### What you are asked to do:
Transcribe the entire listing exactly as it appears.

### Listed records:
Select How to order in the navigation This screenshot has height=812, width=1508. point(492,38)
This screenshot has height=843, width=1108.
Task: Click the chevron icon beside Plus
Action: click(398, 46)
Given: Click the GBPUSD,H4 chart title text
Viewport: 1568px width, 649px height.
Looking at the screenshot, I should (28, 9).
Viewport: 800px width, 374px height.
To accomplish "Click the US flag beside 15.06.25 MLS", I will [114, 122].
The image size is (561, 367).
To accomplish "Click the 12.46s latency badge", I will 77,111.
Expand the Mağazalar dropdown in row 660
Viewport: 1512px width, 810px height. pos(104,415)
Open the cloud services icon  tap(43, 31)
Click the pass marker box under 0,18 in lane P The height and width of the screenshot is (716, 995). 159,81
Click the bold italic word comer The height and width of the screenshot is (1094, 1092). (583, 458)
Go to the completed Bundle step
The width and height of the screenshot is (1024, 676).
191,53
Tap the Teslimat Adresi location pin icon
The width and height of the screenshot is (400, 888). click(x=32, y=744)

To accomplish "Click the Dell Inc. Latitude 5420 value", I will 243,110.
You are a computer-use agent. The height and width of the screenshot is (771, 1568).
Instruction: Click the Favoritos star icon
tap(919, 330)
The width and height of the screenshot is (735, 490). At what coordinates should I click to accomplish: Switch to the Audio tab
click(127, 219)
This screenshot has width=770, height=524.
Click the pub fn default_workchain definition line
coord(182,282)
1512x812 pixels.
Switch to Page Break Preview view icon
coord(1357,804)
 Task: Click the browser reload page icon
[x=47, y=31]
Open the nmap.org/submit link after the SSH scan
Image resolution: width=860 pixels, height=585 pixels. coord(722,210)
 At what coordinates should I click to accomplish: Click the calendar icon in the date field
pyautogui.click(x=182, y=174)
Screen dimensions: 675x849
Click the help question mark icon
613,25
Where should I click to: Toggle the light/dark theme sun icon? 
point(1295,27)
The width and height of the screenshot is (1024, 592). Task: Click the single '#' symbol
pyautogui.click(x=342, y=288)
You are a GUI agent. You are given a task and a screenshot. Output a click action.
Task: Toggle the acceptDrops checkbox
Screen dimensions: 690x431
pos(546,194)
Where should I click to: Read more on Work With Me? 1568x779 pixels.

### Exercise result:
Select How to order in the navigation This screenshot has height=812, width=1508. point(492,38)
This screenshot has height=843, width=1108.
Task: Click the chevron icon beside Plus
Action: click(398, 46)
Given: Click the GBPUSD,H4 chart title text
Viewport: 1568px width, 649px height.
Looking at the screenshot, I should (28, 9).
Viewport: 800px width, 374px height.
To accomplish "Click the US flag beside 15.06.25 MLS", I will [114, 122].
The image size is (561, 367).
To accomplish "Click the 12.46s latency badge", I will 77,111.
Expand the Mağazalar dropdown in row 660
Viewport: 1512px width, 810px height. pos(104,415)
Open the cloud services icon  tap(43, 31)
Click the pass marker box under 0,18 in lane P The height and width of the screenshot is (716, 995). 159,81
Click the bold italic word comer The height and width of the screenshot is (1094, 1092). (583, 458)
Go to the completed Bundle step
The width and height of the screenshot is (1024, 676).
191,53
Tap the Teslimat Adresi location pin icon
The width and height of the screenshot is (400, 888). click(x=32, y=744)

To accomplish "Click the Dell Inc. Latitude 5420 value", I will 243,110.
You are a computer-use agent. The height and width of the screenshot is (771, 1568).
Instruction: Click the Favoritos star icon
tap(919, 330)
The width and height of the screenshot is (735, 490). At what coordinates should I click to accomplish: Switch to the Audio tab
click(127, 219)
This screenshot has width=770, height=524.
Click the pub fn default_workchain definition line
coord(182,282)
1512x812 pixels.
Switch to Page Break Preview view icon
coord(1357,804)
 Task: Click the browser reload page icon
[x=47, y=31]
Open the nmap.org/submit link after the SSH scan
Image resolution: width=860 pixels, height=585 pixels. coord(722,210)
 At what coordinates should I click to accomplish: Click the calendar icon in the date field
pyautogui.click(x=182, y=174)
Screen dimensions: 675x849
Click the help question mark icon
613,25
Where should I click to: Toggle the light/dark theme sun icon? 
point(1295,27)
The width and height of the screenshot is (1024, 592). Task: Click the single '#' symbol
pyautogui.click(x=342, y=288)
You are a GUI agent. You are given a task and a screenshot. Output a click action.
Task: Toggle the acceptDrops checkbox
Screen dimensions: 690x431
pos(546,194)
Where should I click to: Read more on Work With Me? 1568x779 pixels.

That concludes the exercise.